Kunath et al. conducted a cross-sectional study of RCTs published in 2009 in urology-related journals indexed in JCR 2009 [20]. Of the 106 included RCTs, 63 (59.4%) were registered. The proportion of reports of registered trials was significantly higher in journals requiring trial registration as a requirement for publication than in journals not mentioning trial registration in their author instructions (71.4% versus 51.6%).

It is, however, not the journal editors’ main responsibility to ensure good publication practice, especially complete trial registration. Primarily, trialists are in charge of registering their trials. Reveiz et al. surveyed the corresponding authors of a random sample of 500 clinical trials published between May 2005 and May 2006 [21]. Of the 275 trialists who completed the questionnaire, 64% supported the registration of all 20 items of the WHO minimum data set that should be recorded for clinical trial registration, while 6% did not support any of them. Only 21% of the respondents had registered all of their trials since 2005. However, 47% declared the intention to provide all 20 items of the WHO data set to a publicly accessible register for future clinical trials. Comparing the respondents who received mixed or only industry funding with those receiving only non-industry funding, the latter were significantly more likely to intend to provide all 20 WHO data set items for future trials.

Looking into the future of trial registration and reporting, their successful implementation as integral parts of clinical research highly depends on the continuous efforts and initiatives taken by trialists, journal editors, ethic boards, and funders.

There are some limitations to this study. We studied a cohort of RCTs published between June 2012 and December 2012. Due to the moderate sample size, the generalizability of the results might be limited. RCTs could have been missed, because the PubMed search was performed only 6 weeks after the evaluated time period.
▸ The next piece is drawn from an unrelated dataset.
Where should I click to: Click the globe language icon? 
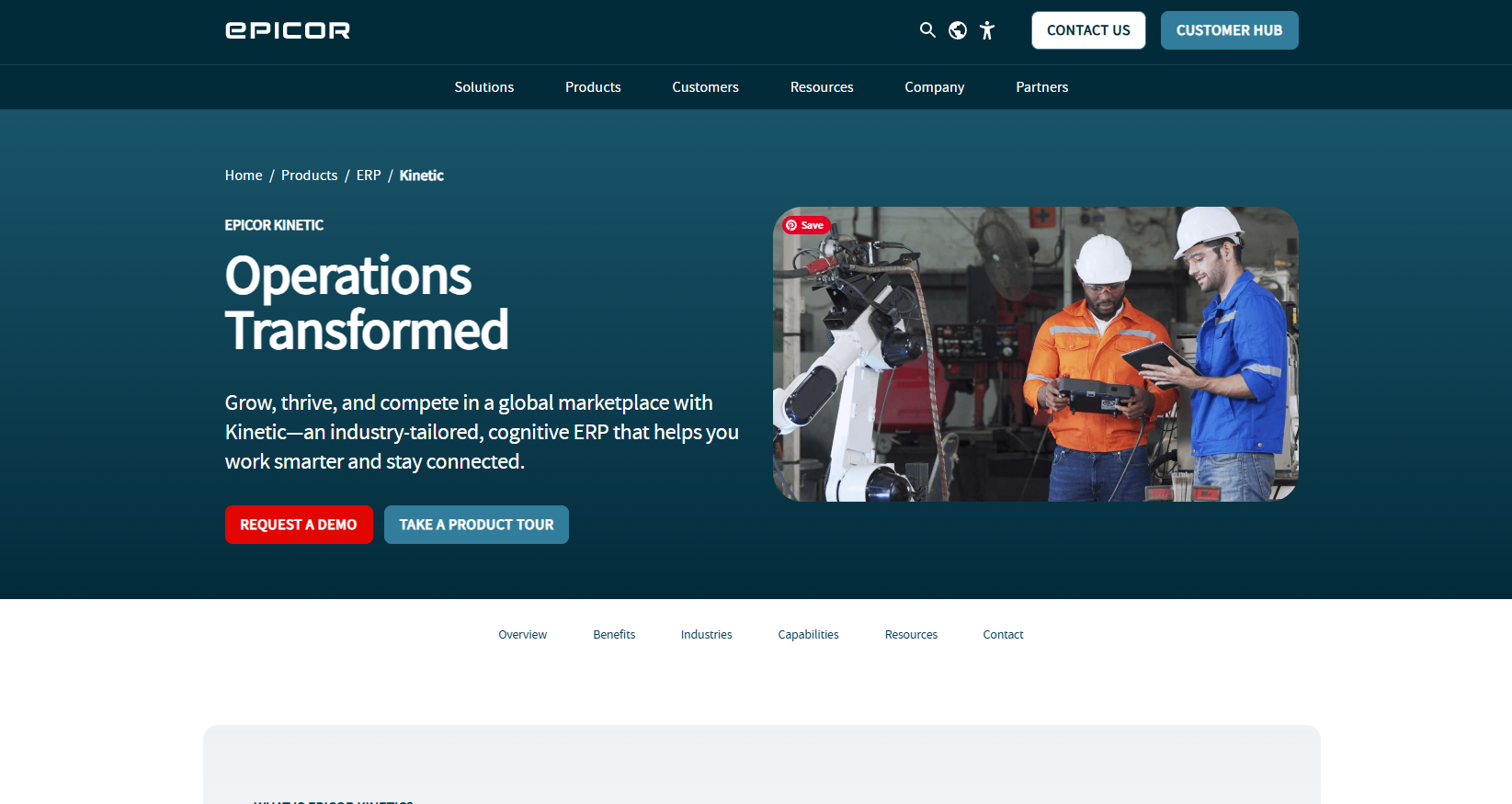(958, 30)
Some citations might not yet have been fully indexed with MeSH terms in MEDLINE. However, the Cochrane RCT filter does not only use MeSH terms to identify RCTs, but also text words within the database’s title/abstract field, which have been validated for identifying RCTs. Thus, the chance to have missed publications reporting an RCT not yet indexed with MeSH terms is relatively low. It is also possible that we erroneously declared a trial as unregistered if it was registered within a register not included in the ICTRP search platform and the registration was not mentioned in the publication. In addition, since the analyzed cohort of RCTs was taken from the ten journals with the highest impact factors (according to JCR 2011) which explicitly required trial registration in their instructions to authors, our results might overestimate the compliancy with trial registration and therefore might not be transferable to the entirety of surgery-related journals. This likely implies a limited external validity of our results.

Although still suboptimal, the situation is improving over time and trial registration is gaining momentum. However, complete prospective trial registration has not yet been achieved even in top surgery journals, which explicitly require trial registration in their author instructions. Furthermore, the results reporting process, for example the submission of study results to the ClinicalTrials.gov results database, is still not widely practiced. Researchers, peer reviewers, and journal editors should therefore continue to collaborate to improve trial reporting and registration.